* **REQUIREMENT 1**:
Answer these questions using the television review of the Dallas retrospective:
(a) According to the review, when is the nostalgia series at its best?
(b) Which two cast members does the review call serial jokers?
(c) What were the saddlebags stuffed with?
* **REQUIREMENT 2**:
Carry on the television review of the Dallas retrospective from its final sentence.

___ PAGE TEXT ___

This nostalgia series is at its best when digging out stuff about people who have faded from the public view rather than those, like most of the Dallas cast, who've remained in the spotlight.

Still, it was worth watching just to see Linda Gray put those Swellen lips into top gear to pout, bite and twirl them as she recalled her character's drunken days. Those lips deserve an Oscar of their own.

One problem for the After They Were Famous team was that the Dallas cast were one big, happy family. They had fun making the series, sensibly realising that it was impossible to take the story seriously. Out-takes, notably those showing pranks played by serial jokers Hagman and Patrick Duffy, demonstrated the hoot they had on set.

The Hagman dribble, in which he'd emit a drizzle of saliva from his mouth at deadly serious moments, was copied by others. Juvenile, maybe, but what you'd expect from an actor who arrived carrying saddlebags stuffed with bottles of champagne.

___ DATA TO EXAMINE ___

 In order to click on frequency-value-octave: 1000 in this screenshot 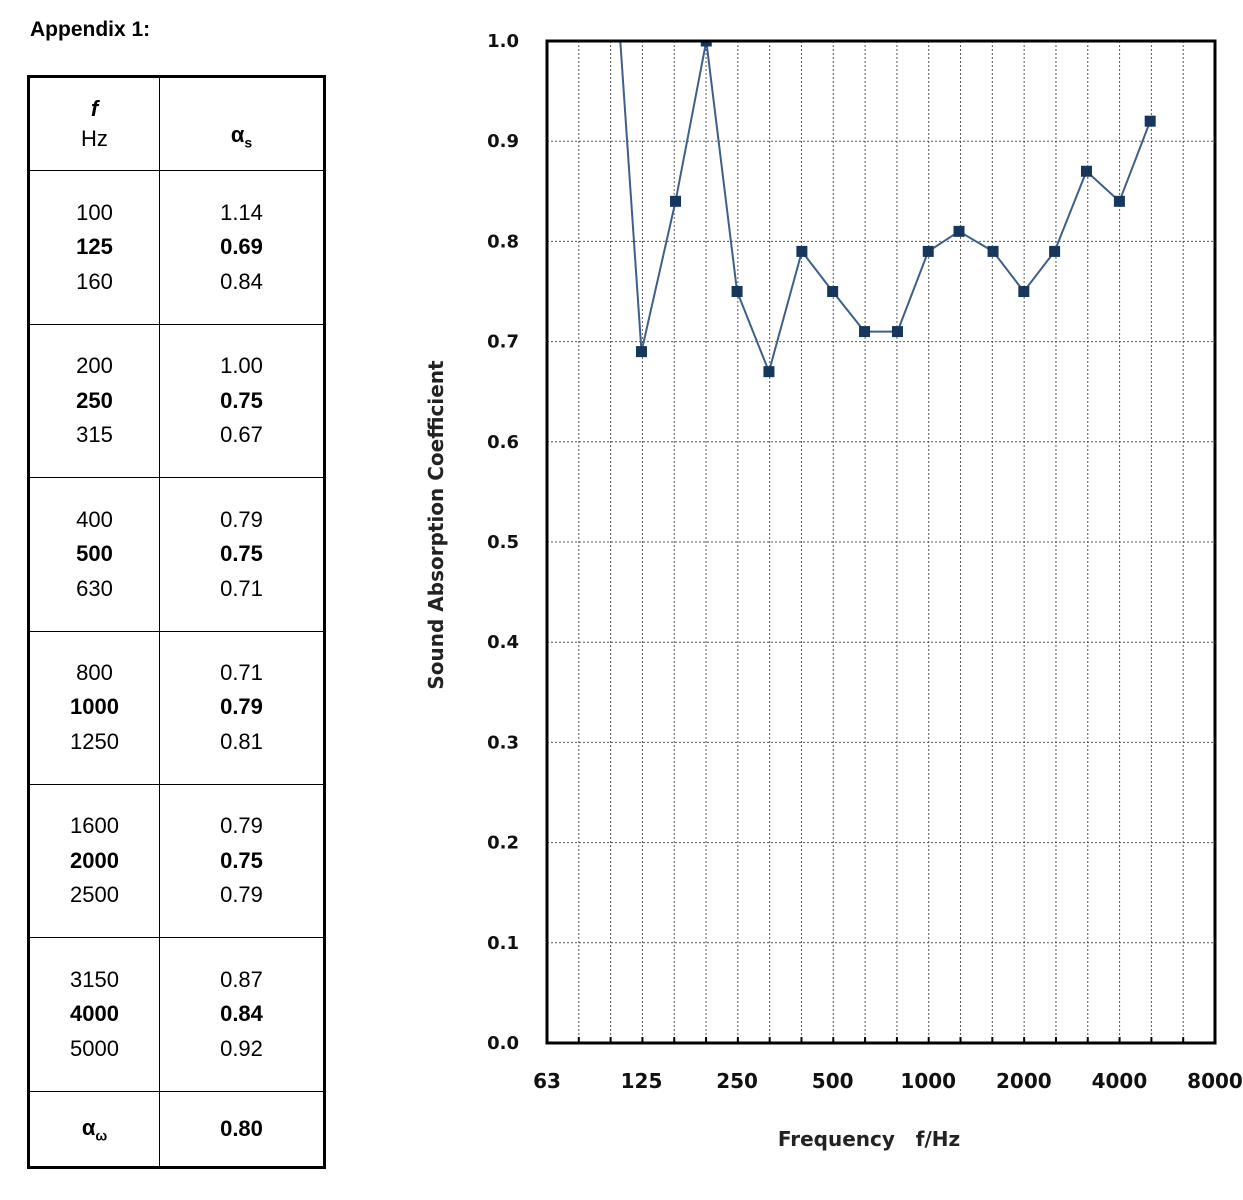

___
___ DATA TO EXAMINE ___

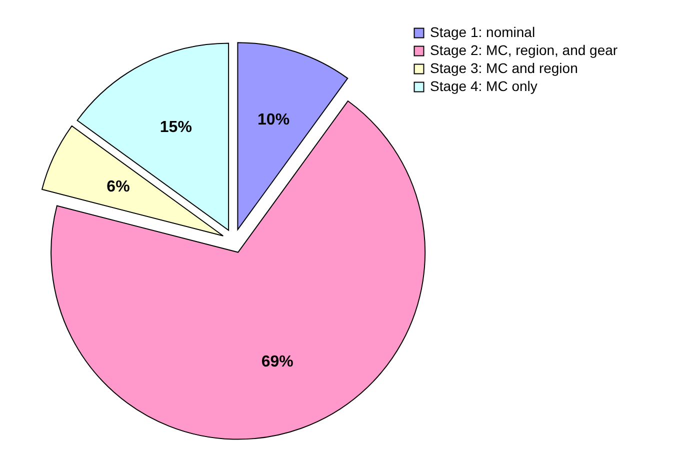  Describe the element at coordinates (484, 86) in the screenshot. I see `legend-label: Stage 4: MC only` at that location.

___

* **EXERCISE OUTPUT 1**:
(a) When digging out stuff about people who have faded from the public view.
(b) Hagman and Patrick Duffy.
(c) Bottles of champagne.

* **EXERCISE OUTPUT 2**:
His drinking was legendary, downing four or five bottles of champagne a day, although he never got drunk or failed to be anything but professional on the set.

The price he eventually paid was almost dying before surgeons gave him a liver transplant. Today he works for Alcoholics Anonymous and organ donation organisations.

Tourists visiting Southfork ranch are surprised to find that the inside doesn't resemble what they saw on screen. That's because interiors were filmed on a Hollywood sound stage. Just as well because temperatures on location in Texas reached 126 degrees - which accounts for the picture of Linda Gray with a hairdryer stuffed down her blouse, trying to cool off.

The decline of Dallas was traced back to the return of Bobby Ewing. Killed in a car crash, he was discovered alive and well and wet in the shower a year later after actor Duffy was asked back to the series.

Even Principal, who played his wife, had no idea how he was being resurrected. She filmed a scene in which she opened a shower door. There was no one inside.

Duffy was filmed secretly in a shower for, the crew were told, a commercial. The two bits of film were put together and, lo and behold, Bobby lived.